Sans surprise, vous comprendrez que les régimes à prestations déterminés sont de moins en moins offerts par les employeurs. Ces derniers n’aiment pas être prisonnier d’ententes aussi contraignante et préfèrent refiler les risques du marché financier aux travailleurs. Les récentes tentatives d’Air Canada et de GM témoignent parfaitement de la situation.

Pour ceux qui versent de l’argent dans leur régime sans savoir ce qu’ils en retireront, ils n’ont aucune garantie de l’état de leurs finances à leur retraite. Les aléas du marché peuvent détruire leurs années de fidèles économies.

Dans l’éventualité où leur fonds connaîtrait des surplus, des clauses contractuelles en limitent la distribution. On imagine aussi les motifs d’une gestion préventive qu’utilisera une entreprise pour maintenir l’argent dans les coffres de ses fonds.

Des firmes comptables complaisantes

Dans son livre La dette : règlement de comptes, Gaétan Breton nous apprend une autre réalité vécue par les travailleurs.
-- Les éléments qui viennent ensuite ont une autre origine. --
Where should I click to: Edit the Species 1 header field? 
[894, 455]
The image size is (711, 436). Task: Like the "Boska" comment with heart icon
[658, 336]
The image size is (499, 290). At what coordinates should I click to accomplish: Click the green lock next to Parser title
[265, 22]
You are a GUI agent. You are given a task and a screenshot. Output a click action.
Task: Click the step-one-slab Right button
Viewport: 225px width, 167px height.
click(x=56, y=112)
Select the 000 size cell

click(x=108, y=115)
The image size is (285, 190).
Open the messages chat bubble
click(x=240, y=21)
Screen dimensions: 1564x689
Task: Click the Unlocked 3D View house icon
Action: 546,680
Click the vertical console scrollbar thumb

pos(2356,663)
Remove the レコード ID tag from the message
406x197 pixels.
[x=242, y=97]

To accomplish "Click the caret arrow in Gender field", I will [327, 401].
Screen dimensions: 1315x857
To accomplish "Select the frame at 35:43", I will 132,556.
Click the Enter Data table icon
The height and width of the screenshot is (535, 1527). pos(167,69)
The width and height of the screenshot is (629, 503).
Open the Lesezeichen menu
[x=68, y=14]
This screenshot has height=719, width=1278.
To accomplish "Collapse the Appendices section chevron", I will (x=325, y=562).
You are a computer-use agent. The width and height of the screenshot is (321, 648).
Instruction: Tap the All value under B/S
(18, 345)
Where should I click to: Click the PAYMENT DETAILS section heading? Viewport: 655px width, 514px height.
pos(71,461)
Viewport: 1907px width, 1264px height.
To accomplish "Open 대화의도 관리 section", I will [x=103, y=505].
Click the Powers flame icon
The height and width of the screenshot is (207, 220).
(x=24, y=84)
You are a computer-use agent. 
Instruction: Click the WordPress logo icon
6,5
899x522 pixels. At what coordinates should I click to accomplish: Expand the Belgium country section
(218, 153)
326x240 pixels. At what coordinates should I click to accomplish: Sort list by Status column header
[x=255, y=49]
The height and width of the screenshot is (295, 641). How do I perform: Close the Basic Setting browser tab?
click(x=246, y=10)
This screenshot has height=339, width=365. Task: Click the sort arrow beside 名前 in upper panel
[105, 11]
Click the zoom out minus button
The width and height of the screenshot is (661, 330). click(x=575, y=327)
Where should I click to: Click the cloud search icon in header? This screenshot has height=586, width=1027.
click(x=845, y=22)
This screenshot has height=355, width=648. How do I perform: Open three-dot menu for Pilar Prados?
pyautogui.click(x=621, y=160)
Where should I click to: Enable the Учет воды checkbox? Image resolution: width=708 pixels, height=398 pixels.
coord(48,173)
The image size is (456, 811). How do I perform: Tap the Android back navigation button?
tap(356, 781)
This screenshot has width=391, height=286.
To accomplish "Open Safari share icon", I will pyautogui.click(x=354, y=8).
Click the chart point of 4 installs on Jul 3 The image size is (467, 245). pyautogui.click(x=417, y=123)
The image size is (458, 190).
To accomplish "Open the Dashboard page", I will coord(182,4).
Puisque les employeurs choisissent la firme comptable responsable de la gestion du fonds de retraite, les employeurs ont tendance à prendre une firme qui minimise les montants que l’employeur a à cotiser pour les travailleurs.

Comme les calculs actuariels requièrent une certaine part de subjectivité, les prévisions de cotisations peuvent varier d’une firme comptable à l’autre.

Par exemple, les prévisions du rendement financier des fonds, de la mortalité des travailleurs et de leur conjoint, des probabilités qu’un travailleur demeure en service et du salaire des travailleurs lors de leurs cinq dernières années peuvent différer selon les anticipations des firmes comptables.

Les firmes comptables qui minimisent les cotisations à court terme de l’employeur auront donc toutes les chances d’obtenir le contrat de gestion de son fonds de retraite.

La création comptable de surplus permet aux employeurs de prendre congé de cotisation. Ils peuvent utiliser les nouvelles sommes à d’autres fins. Évidemment, tôt ou tard, la dure contradiction entre les paiements et le manque de liquidités finit par rattraper les fonds.

À ce moment, apparaissent les diagnostiques de faillite et de manque de compétitivité des salaires (jamais ceux des cadres supérieurs et des hauts dirigeants) et les demandes de concessions salariales des travailleurs !

La bourse n’est pas un bon instrument de redistribution de la richesse

Finalement, contrairement à ce que soutient M. Marchon au sujet des actifs financiers détenus par les travailleurs, il faut rappeler que la bourse n’est vraiment pas un espace idéal à la redistribution de la richesse au Canada.

Les 20 % des Canadiens les plus pauvres n’ont aucun investissement et les 40 % suivant détiennent une fraction marginale de l’ensemble des titres financiers détenus au Canada.